**Quoted passage:**
The findings are especially alarming for students with disabilities, advocates say.
The Office for Civil Rights has traditionally served as a key resource for families who can file complaints if their children with disabilities experience discrimination at school. The office can investigate claims related to accessibility of buildings, classrooms and playgrounds as well as exclusionary discipline, testing accommodations, harassment and much more.
GAO indicated that the Education Department has not revealed what types of discrimination the Office for Civil Rights has investigated since January 2025, but typically disability discrimination accounts for the largest percentage of complaints to the office each year.

**To do:**
Reproduce the passage on the Office for Civil Rights word for word, between "The findings are" and "office each year.", inclusive.

**Given records:**
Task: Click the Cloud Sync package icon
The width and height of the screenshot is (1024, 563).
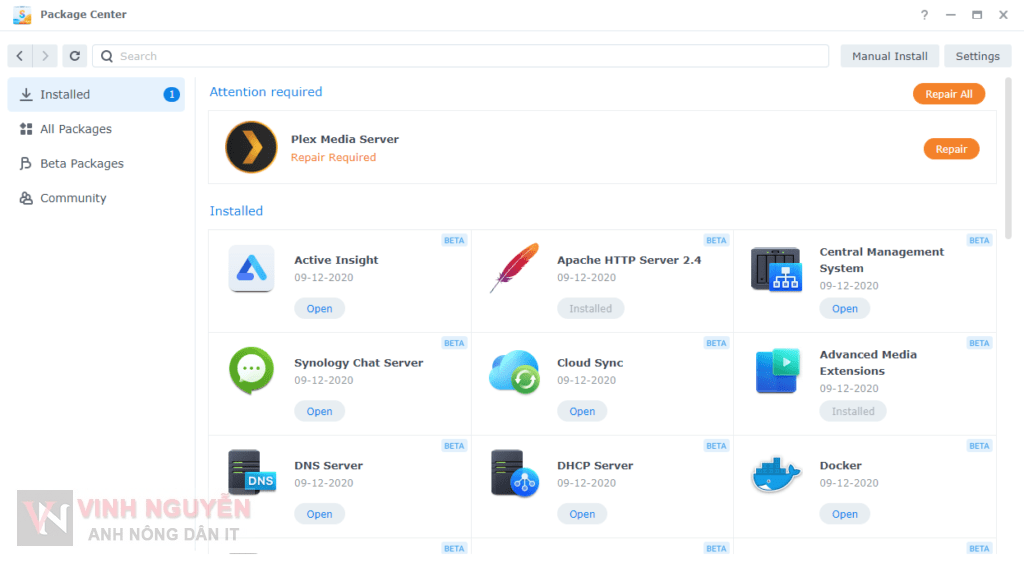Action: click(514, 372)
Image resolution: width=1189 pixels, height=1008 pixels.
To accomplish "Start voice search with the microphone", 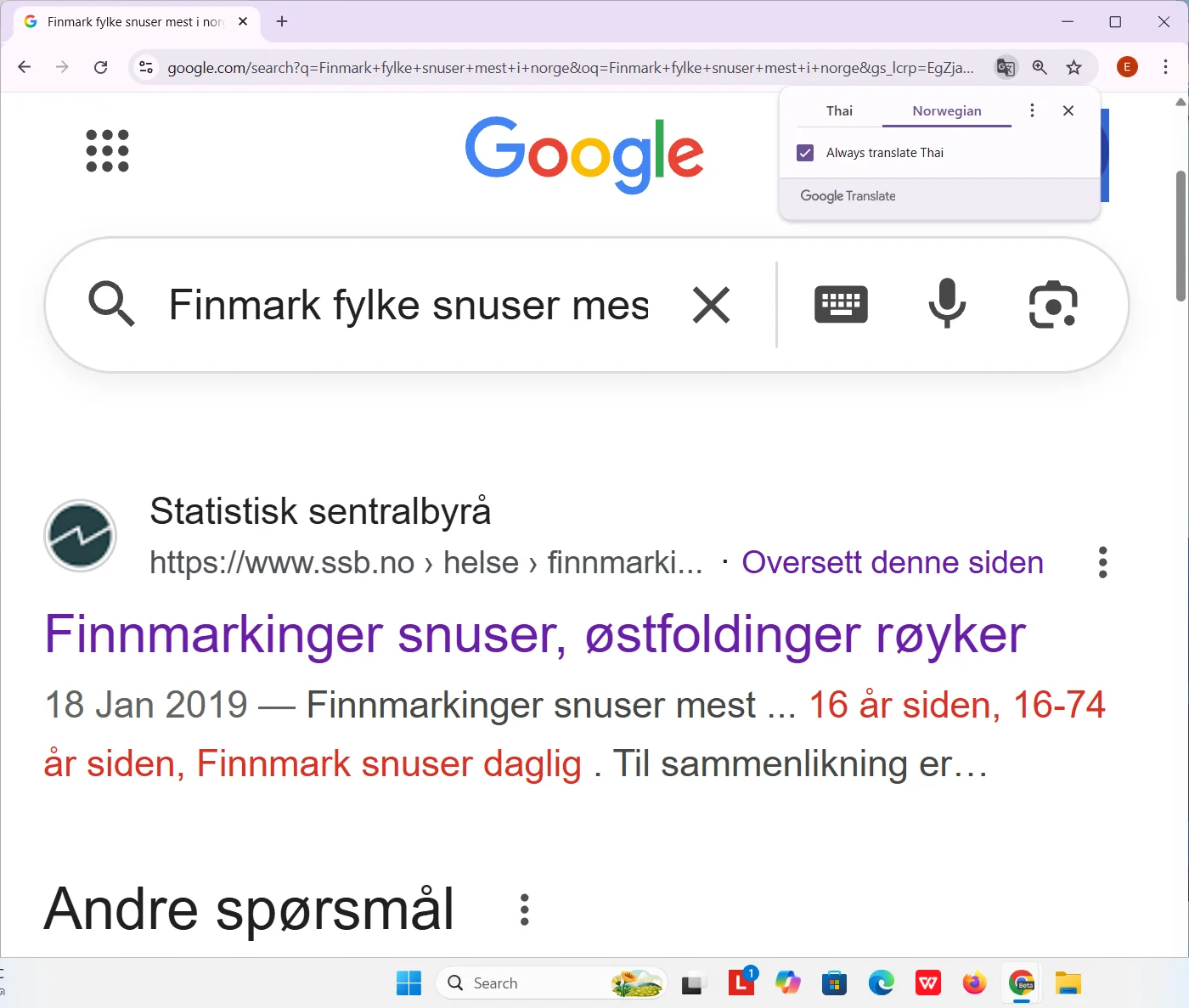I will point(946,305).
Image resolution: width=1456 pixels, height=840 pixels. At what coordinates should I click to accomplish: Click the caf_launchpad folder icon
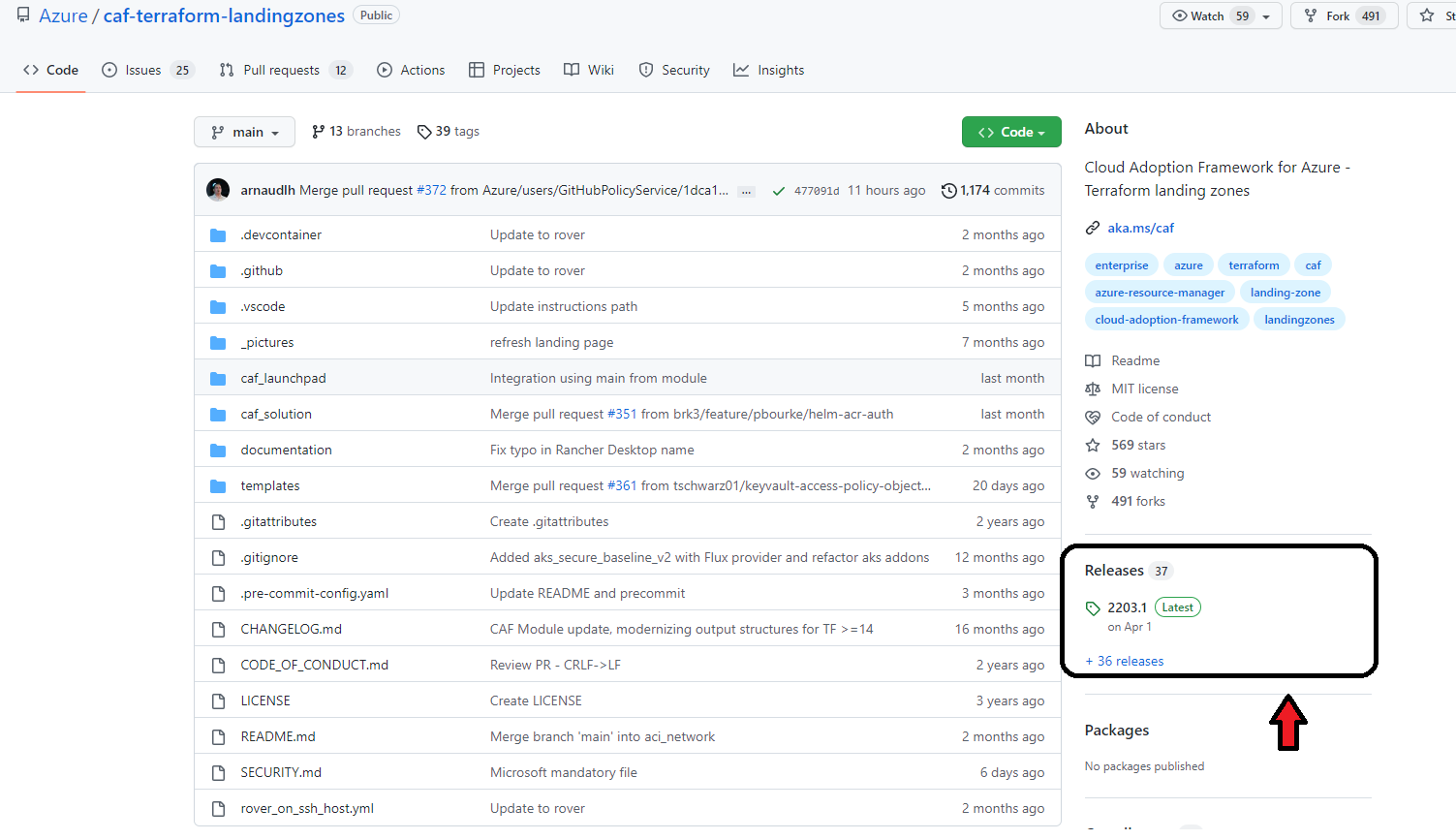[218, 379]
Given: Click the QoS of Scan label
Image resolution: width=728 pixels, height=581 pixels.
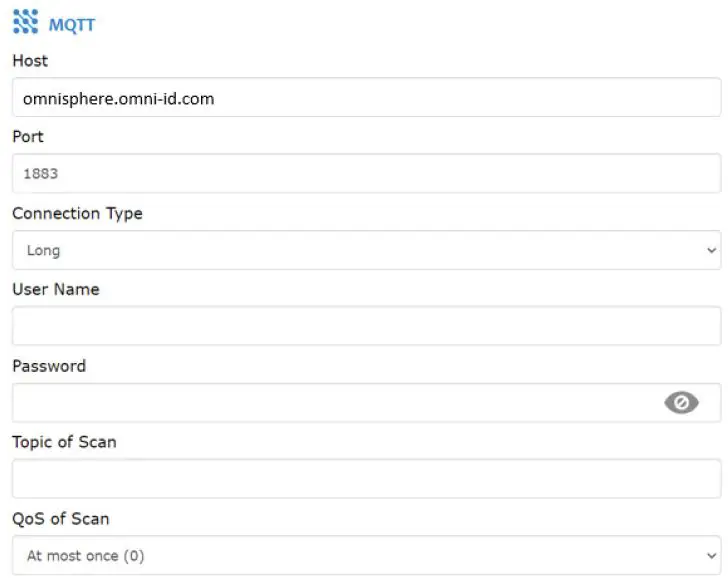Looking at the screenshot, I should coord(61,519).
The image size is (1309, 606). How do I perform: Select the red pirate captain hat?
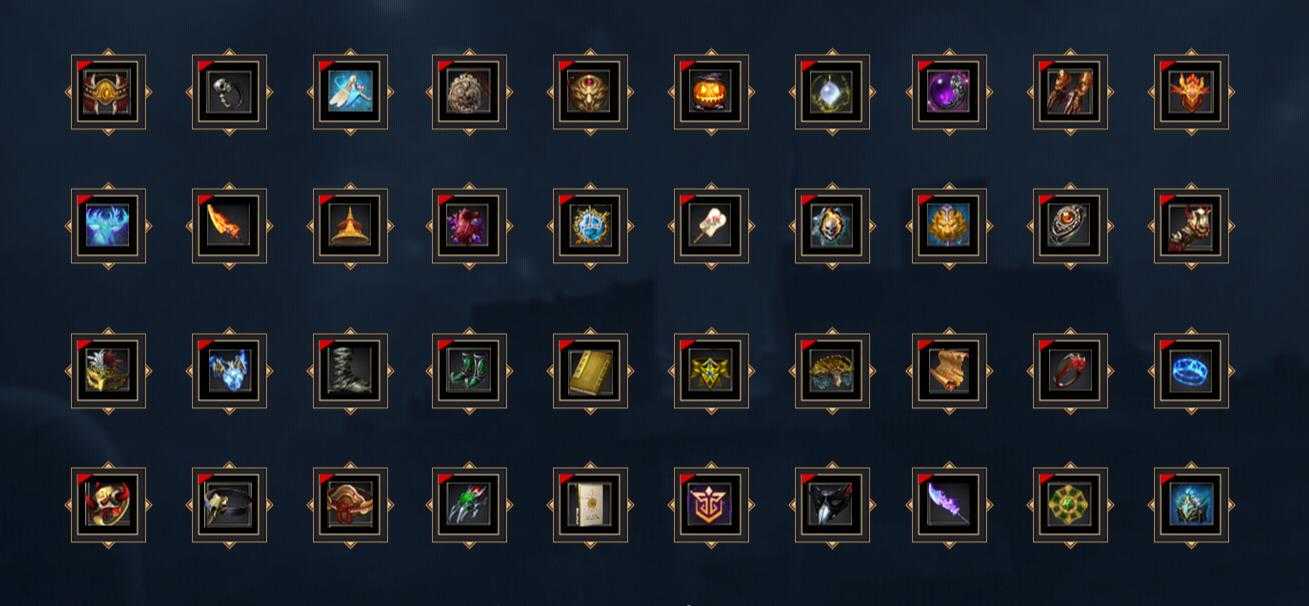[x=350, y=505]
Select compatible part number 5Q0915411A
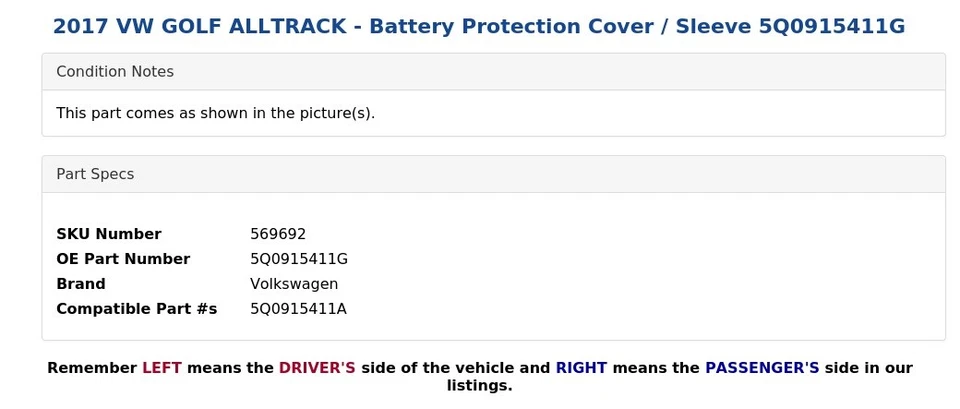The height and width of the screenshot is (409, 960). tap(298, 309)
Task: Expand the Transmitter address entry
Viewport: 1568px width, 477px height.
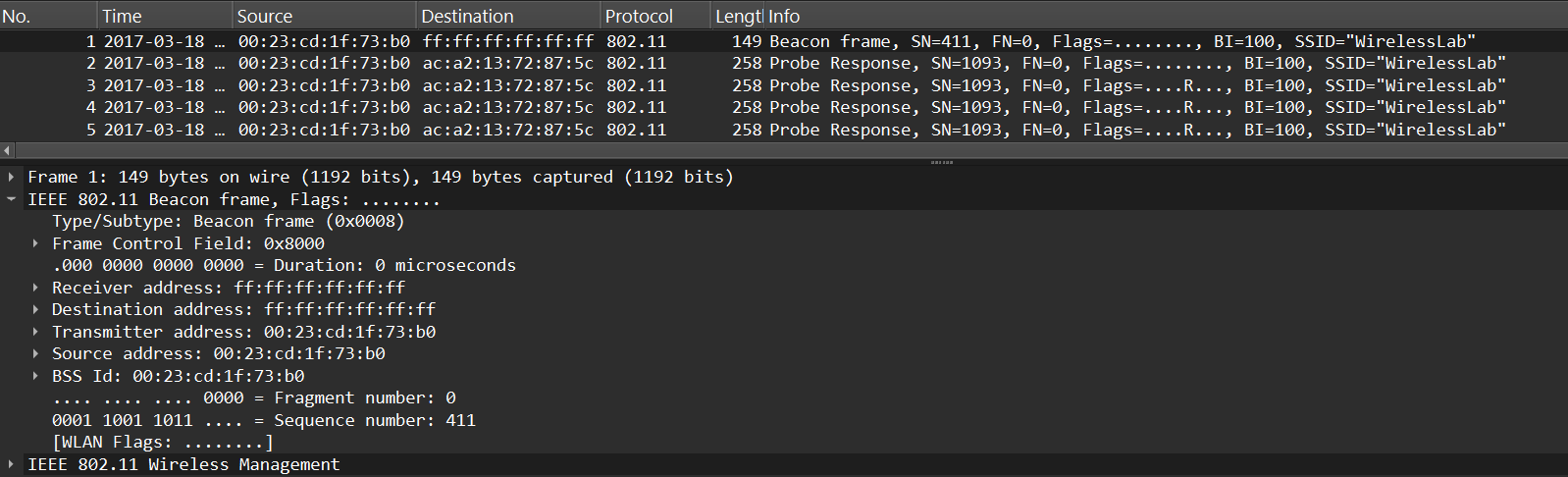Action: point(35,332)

**Expected answer:**
The findings are especially alarming for students with disabilities, advocates say.
The Office for Civil Rights has traditionally served as a key resource for families who can file complaints if their children with disabilities experience discrimination at school. The office can investigate claims related to accessibility of buildings, classrooms and playgrounds as well as exclusionary discipline, testing accommodations, harassment and much more.
GAO indicated that the Education Department has not revealed what types of discrimination the Office for Civil Rights has investigated since January 2025, but typically disability discrimination accounts for the largest percentage of complaints to the office each year.